I’m also glad that I’m not alone as you can see other people are reporting this on the forum. In this forum post, it’s stated that clicking on the spammed links will not mean you any harm. But it’s advised not to click on them as it means that their plan is working. They are just trying to get visitors to their sites but with the “not so right” way. So, now you are aware of it, don’t click them! So, they will someday find out that their plan has failed and hopefully stop doing that.

Web Security


I just recently read about reCaptcha and found it really interesting. Maybe it’s just for me or probably you already know about this. reCaptcha is a CAPTCHA (stand for Completely Automated Public Turing test to tell Computers and Humans Apart) system owned by Google. You will find this almost everywhere nowadays on websites to prevent spam or bots attack etc. Remember when some websites require you to type in the words from some ugly looking i in order to proceed or submit the form? that is CAPTCHA.

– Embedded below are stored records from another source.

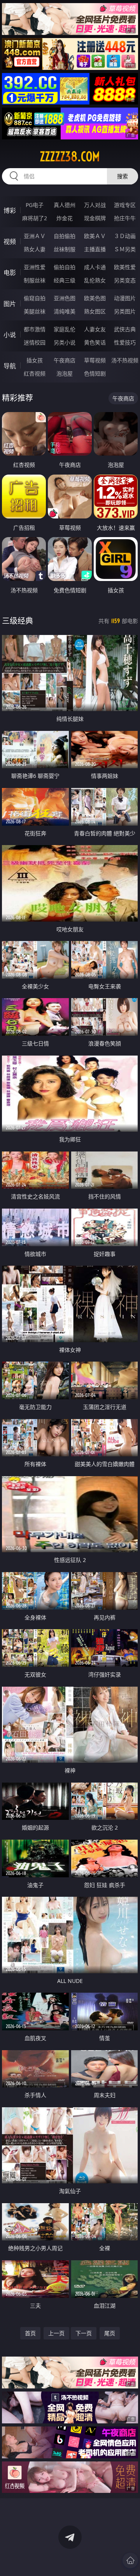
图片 (10, 303)
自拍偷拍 (64, 236)
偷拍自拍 (64, 267)
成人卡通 (95, 267)
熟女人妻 (35, 249)
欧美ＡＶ (95, 236)
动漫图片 (125, 298)
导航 (10, 366)
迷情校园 (35, 342)
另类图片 (125, 311)
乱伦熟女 (95, 280)
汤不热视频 (124, 360)
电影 (10, 272)
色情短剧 (95, 373)
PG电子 (35, 205)
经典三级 (64, 280)
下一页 (83, 2333)
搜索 (122, 176)
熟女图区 (95, 311)
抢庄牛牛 (125, 218)
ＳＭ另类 (125, 249)
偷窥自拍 (35, 298)
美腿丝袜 (35, 311)
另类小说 (64, 342)
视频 (10, 241)
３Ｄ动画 (125, 236)
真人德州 (64, 205)
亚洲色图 (64, 298)
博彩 (10, 210)
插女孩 (34, 360)
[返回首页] (130, 2560)
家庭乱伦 (64, 329)
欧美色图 (95, 298)
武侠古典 (125, 329)
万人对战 (95, 205)
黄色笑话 (95, 342)
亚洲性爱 (35, 267)
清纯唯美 (64, 311)
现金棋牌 (95, 218)
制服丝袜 (35, 280)
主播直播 (95, 249)
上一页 (56, 2333)
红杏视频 (35, 373)
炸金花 (64, 218)
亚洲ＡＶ (35, 236)
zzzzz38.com (70, 156)
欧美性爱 (125, 267)
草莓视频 (95, 360)
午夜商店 (64, 360)
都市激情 (35, 329)
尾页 (109, 2333)
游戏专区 (125, 205)
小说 (10, 334)
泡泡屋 (64, 373)
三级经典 (17, 621)
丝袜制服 (64, 249)
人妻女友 (95, 329)
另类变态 (125, 280)
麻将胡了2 (34, 218)
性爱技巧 (125, 342)
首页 (30, 2333)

Why is it interesting? Because apart from preventing bots (human created programs) to enter our website, we (the internet users) are made to be a voluntary Human OCR Machine. Yes, we are working for Google for free!!

Well, that’s not my point. I am willingly contributing to this project because the reCaptcha itself is free for me to use. So, it’s fair enough.

How It Works

Google apparently scan a lot of old magazine, newspapers, textbooks etc to be digitalized. Those ancient papers are distorted and ugly of course. So, a normal OCR system will not be able to convert them into digital texts accurately. Therefor, they will have collection of documents with images of words that computer don’t understand.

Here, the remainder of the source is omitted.